Cela s’explique par plusieurs raisons. Si certaines personnes n’ont pas facilement accès à un cabinet médical, d’autres ont peur de s’y rendre et d’y attraper la Covid-19. De plus, les délais pour obtenir un rendez-vous chez son médecin sont parfois longs. Il est donc plus facile, rapide et pratique de se rendre dans l’une des 20 942 pharmacies que compte l’Hexagone, notamment grâce à leurs horaires élargis. Les Français y achètent des médicaments sans prescription médicale, des produits de santé et de prévention de premier recours, de l'homéopathie, ou de la phythotérapie, et ils n’hésitent pas à demander conseil au pharmacien. 97% des Français indiquaient avoir confiance en leur pharmacien en 2020.

Quels sont les avantages et les inconvénients de l’automédication ?

Si elle est autant appréciée, c’est que l’automédication possède de nombreux avantages.

  • Elle facilite l’accès à une solution rapide pour guérir les maladies bénignes, notamment lorsqu’il est difficile de consulter un médecin.
  • Les prix des produits de santé vendus sans ordonnance restent accessibles.
  • Enfin, on peut demander conseil au pharmacien pour le choix et l’utilisation d’un médicament ou d’un produit délivré sans ordonnance.

Cependant, l’automédication a aussi ses limites : les patients peuvent mettre leur santé en danger à cause de la mauvaise utilisation d’un médicament.
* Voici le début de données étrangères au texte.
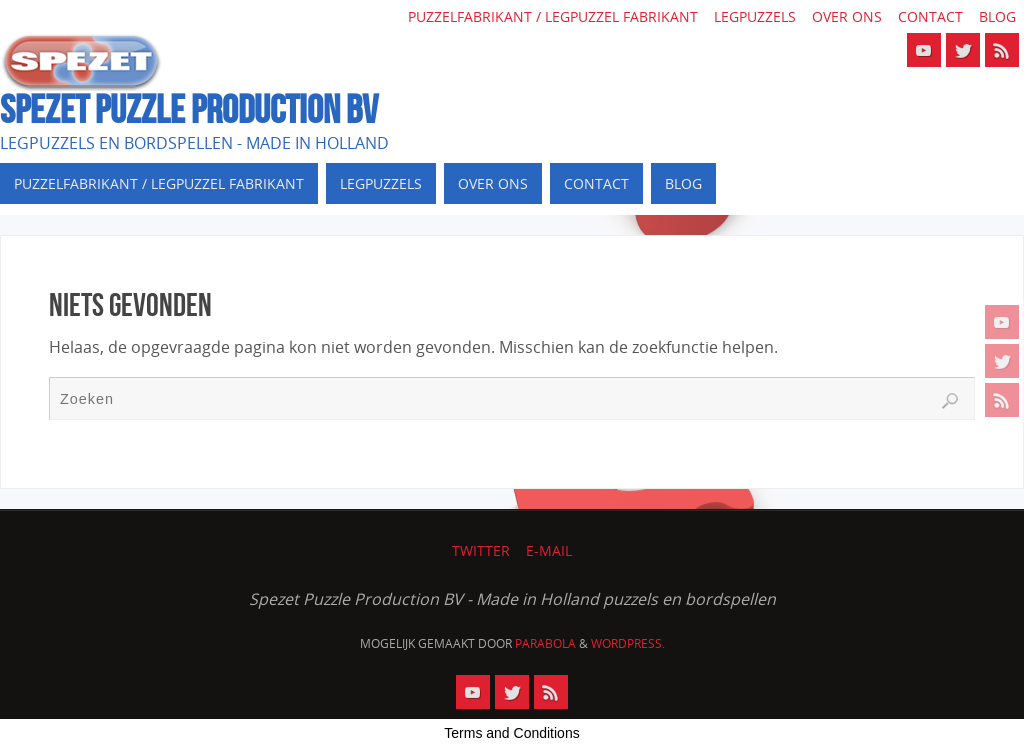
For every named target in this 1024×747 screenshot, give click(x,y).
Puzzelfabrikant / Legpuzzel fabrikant (553, 16)
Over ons (847, 16)
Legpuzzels (755, 16)
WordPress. (628, 643)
Sans oublier les contre-indications pour les femmes enceintes ou allaitantes, les personnes suivant un nouveau traitement, etc.

Comment pratiquer l’automédication sans risques ?

Pour limiter les risques et pratiquer l’automédication de façon responsable :

  • lisez systématiquement la notice ;
  • évitez de prendre des restes de traitements (antibiotiques ou autres) de votre propre initiative car les doses ne sont pas forcément pertinentes ;
  • échangez avec votre pharmacien et n’hésitez pas à lui poser toutes vos questions en cas de doute ;
  • évitez de demander à Google et privilégiez les sites officiels ou gouvernementaux ;
  • respectez toujours les doses maximales par jour ainsi que la durée du traitement conseillées par votre pharmacien ou indiquées dans la notice d'utilisation ;
  • informez votre pharmacien d’un changement de situation personnelle (enceinte, allaitement, nouveau traitement, etc.) pour vérifier tout problème d’incompatibilité ou d’interaction médicamenteuse nocive ;
  • Si après 5 jours, le problème persiste, retournez voir un professionnel de santé (pharmaciens, infirmier, sages-femmes, etc.) pour d’autres alternatives ou consultez votre médecin.

Au final, si elle est pratiquée de façon responsable, l’automédication contribue même à faire économiser à la Sécurité sociale 4,60 € pour chaque euro dépensé (étude de l’AESGP). Dans tous les cas, quelle que soit votre situation, demandez toujours conseils à votre pharmacien afin de préserver votre santé.